# START OF PASSAGE GIVEN
Havre de Grace was able to pull together a respectable version of its Lafayette Trail, just in time for the bicentennial celebration of a British sacking of the city during the War of 1812.
The trail is named for Marie Joseph Paul Yves Roche Gilbert du Motie, a French military advisor sent by the French crown, who became a hero of the American Revolution, then returned to his native land and became a hero of the French Revolution. Possibly because his name is a bit a mouthful, he is better known by his title, the Marquis de Lafayette.
Also, according to local legend, Lafayette named the location that would become Havre de Grace, having been inspired by his hometown at the mouth of the Seine River, Le Havre. At the north end of the city's business district stands a statue of the champion of two revolutions that were key in the transition of the western world from rule by hereditary monarch to the form of government known to history as liberal democracy.
So substantial was his effect during the American Revolution that more than 130 years after the American Revolution had ended, the American leadership of forces dispatched to fight in France against Germany in World War I made reference to returning a favor done by France in stating: "Lafayette, we are here."
In naming the trail for Lafayette, Havre de Grace has fittingly bestowed an honor on a figure in history whose oblique name belies an impressive effect on the modern world.
It's worth noting, though, that the Lafayette Trail itself doesn't actually make note of any sites related to its namesake. When Lafayette was in town, there wasn't so much a town at the mouth of the Susquehanna as there was a ferry landing and outbuildings for a river crossing.
# END OF PASSAGE GIVEN
# START OF RECORDS TO USE
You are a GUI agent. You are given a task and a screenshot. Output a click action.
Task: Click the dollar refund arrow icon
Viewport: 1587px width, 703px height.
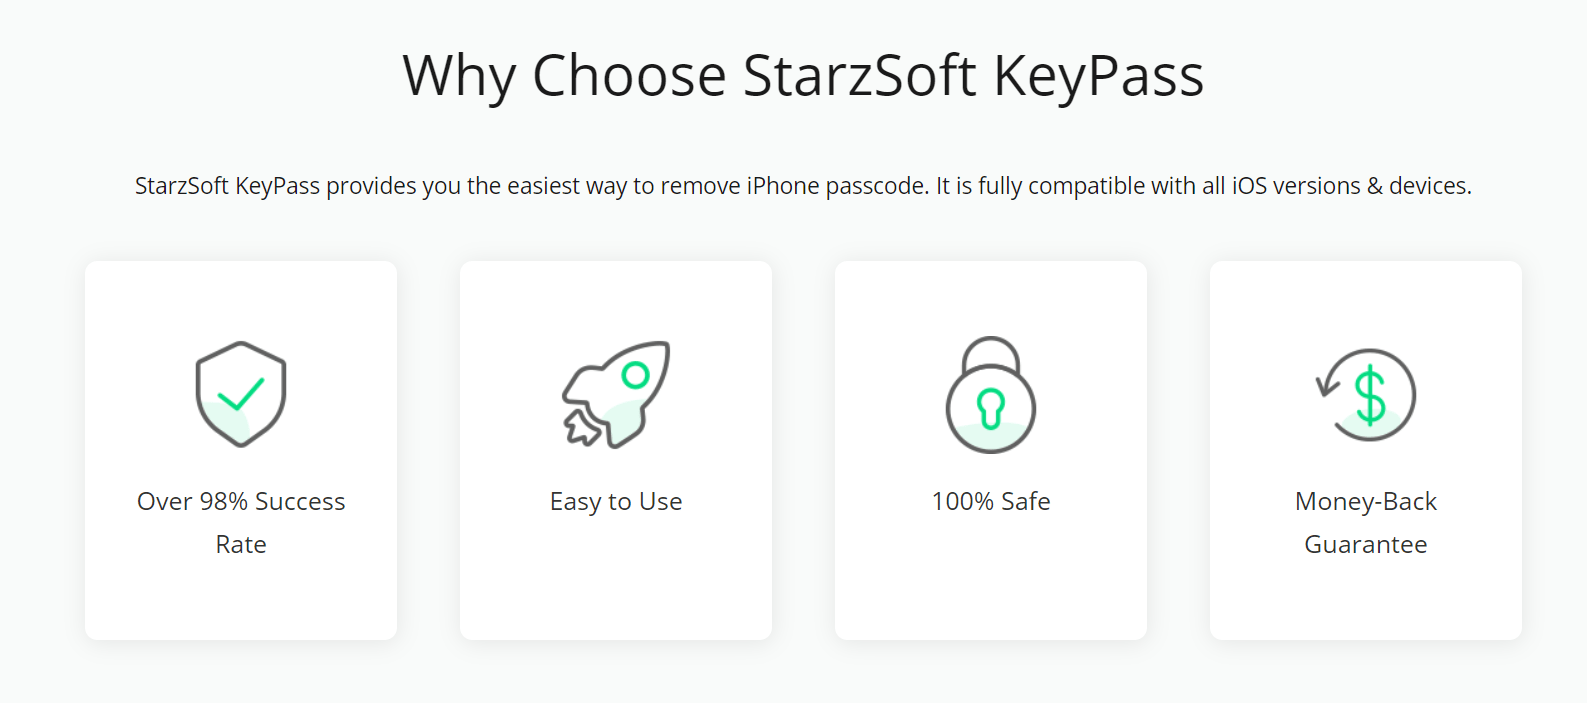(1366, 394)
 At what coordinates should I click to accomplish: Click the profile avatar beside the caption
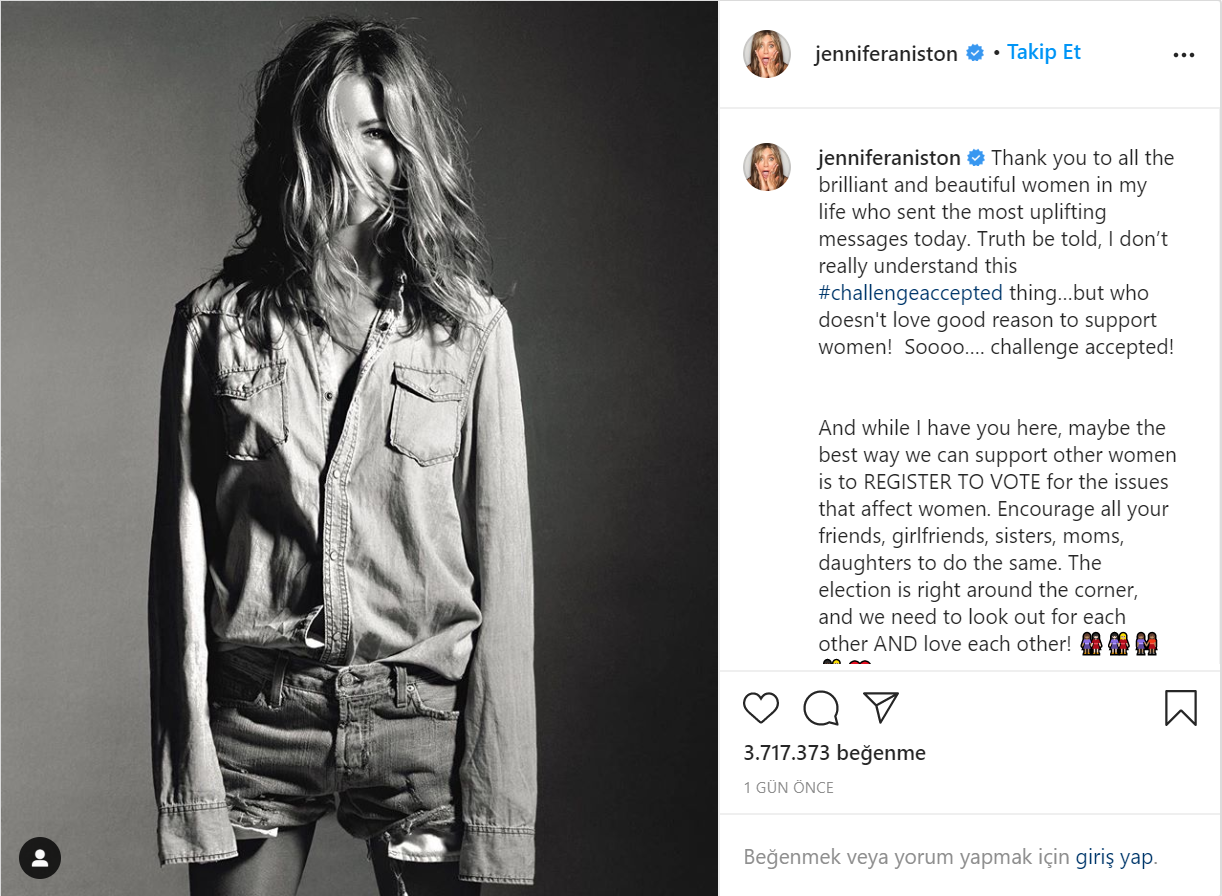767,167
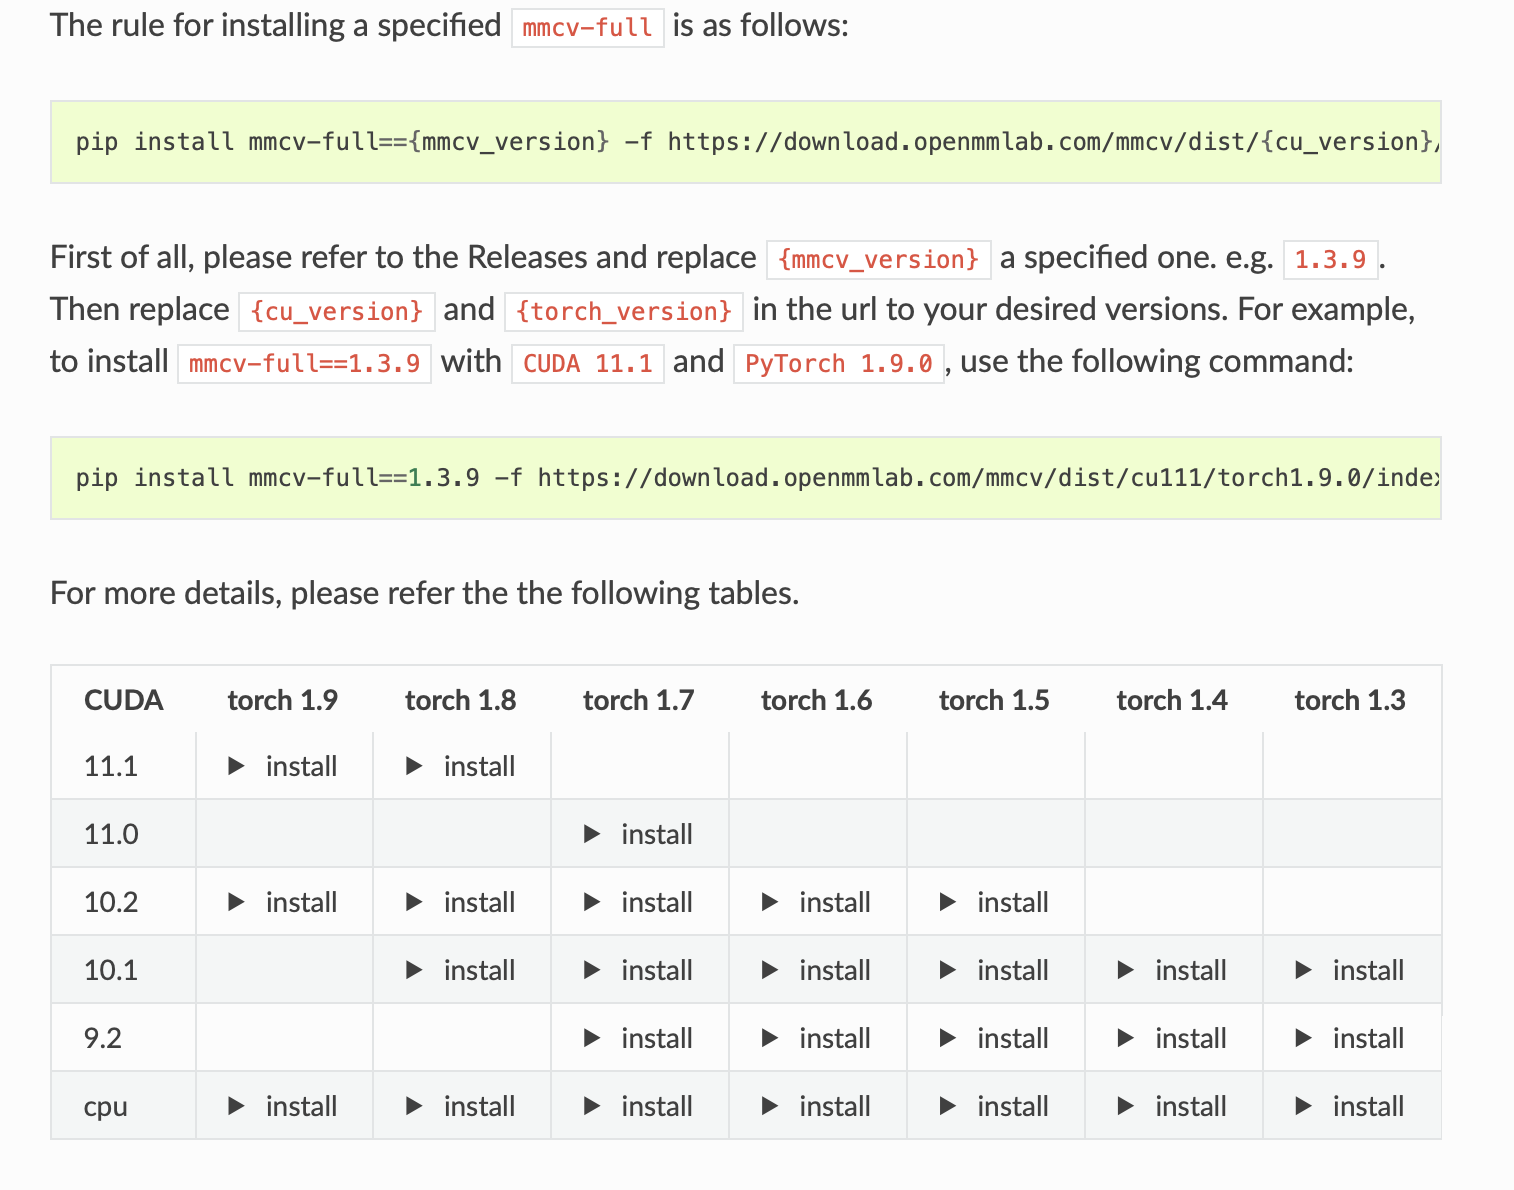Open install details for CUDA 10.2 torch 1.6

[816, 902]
# END OF RECORDS TO USE
# [REQUIRED TASKS]
#1 According to the passage on the Lafayette Trail, which hometown of Lafayette is said to have inspired the name Havre de Grace?
#2 Retype the records verbatim, starting with the line that contains "At what coordinates" and going on through the end of the records. Leave the pictures out of your answer.

# [ANSWERS BY TASK]
#1 Le Havre, at the mouth of the Seine River.

#2
 At what coordinates should I click to accomplish: Click the profile avatar beside the caption
767,167
Open install details for CUDA 10.2 torch 1.6

[816, 902]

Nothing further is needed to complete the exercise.